The core innovation of the paper lies in the usage of stochastic trace estimators, applied in conjunction with Chebyshev, Lanczos, and surrogate models. These methodologies enable efficient computation of both log determinants and their derivatives, fundamental for GP kernel learning and optimization via marginal likelihood.

Chebyshev and Lanczos Approximations: Both methods present polynomial approximations of the matrix logarithm, facilitating rapid convergence even in challenging scenarios. Lanczos approaches generally outperform Chebyshev due to their efficacy in handling rapidly decaying eigenvalues, a common characteristic of kernel matrices.
Surrogate Models: These models offer an efficient alternative by pre-computing the log determinant at selected hyperparameter points and employing interpolation methods, specifically radial basis functions, to approximate the log determinant across hyperparameter space.
Kernel Approximations: Emphasis is placed on flexible kernel learning scenarios, including cases where fast MVMs are feasible but direct eigenvalue computations are inefficient. The authors advocate using the structured kernel interpolation (SKI) framework to generalize kernel approximation methods beyond grid-structured data.

Experimental Results

The proposed methods demonstrate remarkable scalability and accuracy across a diverse set of experiments involving large datasets. Notably, the Lanczos approach and the surrogate model excel, providing faster and more precise hyperparameter recovery than traditional methods such as the scaled eigenvalue technique or FITC. Significant improvements are observed in applications like sound modeling, crime prediction, and precipitation forecasting, where the number of inducing points can be vastly increased without impacting computational feasibility.
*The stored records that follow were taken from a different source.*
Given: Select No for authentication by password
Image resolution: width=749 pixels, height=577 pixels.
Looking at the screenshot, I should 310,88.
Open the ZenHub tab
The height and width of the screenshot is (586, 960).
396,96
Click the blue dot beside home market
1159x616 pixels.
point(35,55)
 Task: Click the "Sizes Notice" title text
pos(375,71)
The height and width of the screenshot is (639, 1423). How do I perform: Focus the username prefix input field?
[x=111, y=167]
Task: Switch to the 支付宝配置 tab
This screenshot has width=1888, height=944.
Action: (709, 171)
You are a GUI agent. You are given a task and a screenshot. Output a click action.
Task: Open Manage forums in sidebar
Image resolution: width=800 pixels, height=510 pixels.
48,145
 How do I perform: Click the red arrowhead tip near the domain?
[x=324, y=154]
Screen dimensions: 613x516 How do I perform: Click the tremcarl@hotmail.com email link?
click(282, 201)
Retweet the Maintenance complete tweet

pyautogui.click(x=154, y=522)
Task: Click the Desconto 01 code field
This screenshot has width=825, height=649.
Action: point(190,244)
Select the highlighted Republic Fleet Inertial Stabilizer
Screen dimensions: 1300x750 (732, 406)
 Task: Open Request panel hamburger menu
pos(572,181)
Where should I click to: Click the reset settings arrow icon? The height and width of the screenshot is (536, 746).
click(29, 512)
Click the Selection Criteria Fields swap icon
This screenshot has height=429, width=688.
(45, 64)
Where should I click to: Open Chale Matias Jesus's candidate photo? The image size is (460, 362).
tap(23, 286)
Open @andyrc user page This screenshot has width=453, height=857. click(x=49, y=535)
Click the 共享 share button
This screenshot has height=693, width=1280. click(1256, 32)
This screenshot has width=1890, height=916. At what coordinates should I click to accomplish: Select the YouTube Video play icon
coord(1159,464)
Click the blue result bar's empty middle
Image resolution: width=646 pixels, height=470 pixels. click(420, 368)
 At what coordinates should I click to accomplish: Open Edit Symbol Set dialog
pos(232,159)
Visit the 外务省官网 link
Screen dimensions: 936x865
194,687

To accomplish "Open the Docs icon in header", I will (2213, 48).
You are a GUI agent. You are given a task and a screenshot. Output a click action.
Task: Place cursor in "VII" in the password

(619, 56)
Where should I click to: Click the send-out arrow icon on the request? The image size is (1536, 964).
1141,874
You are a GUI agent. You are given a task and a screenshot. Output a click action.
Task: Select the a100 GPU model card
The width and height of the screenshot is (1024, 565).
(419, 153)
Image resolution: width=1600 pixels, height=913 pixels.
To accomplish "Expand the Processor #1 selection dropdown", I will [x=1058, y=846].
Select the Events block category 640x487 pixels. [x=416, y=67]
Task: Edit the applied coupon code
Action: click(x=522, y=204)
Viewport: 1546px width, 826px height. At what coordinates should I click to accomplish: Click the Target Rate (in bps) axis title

Implications and Future Directions

This paper underscores the potential of stochastic MVM-based methods in addressing computational bottlenecks in GP kernel learning. The practical implications are profound, suggesting that these techniques could be widely adopted in real-world applications requiring large-scale inference and learning. Future research may explore applications beyond GP, enhancing tasks that similarly benefit from log determinant computations, such as fast posterior sampling and diagonal estimation.

Further development may focus on integrating these methods with GPU acceleration, maximizing efficiency in computational environments conducive to parallel processing. Exploration of multi-layer architectures, such as deep kernel learning, might also benefit significantly from these scalable techniques, potentially yielding breakthroughs in high-dimensional data analysis and neural network integration with probabilistic models.

In conclusion, the paper offers compelling evidence for the viability of scalable, stochastic approximations in Gaussian process kernel learning, inviting substantial advancements in both theoretical understanding and practical machine learning capabilities.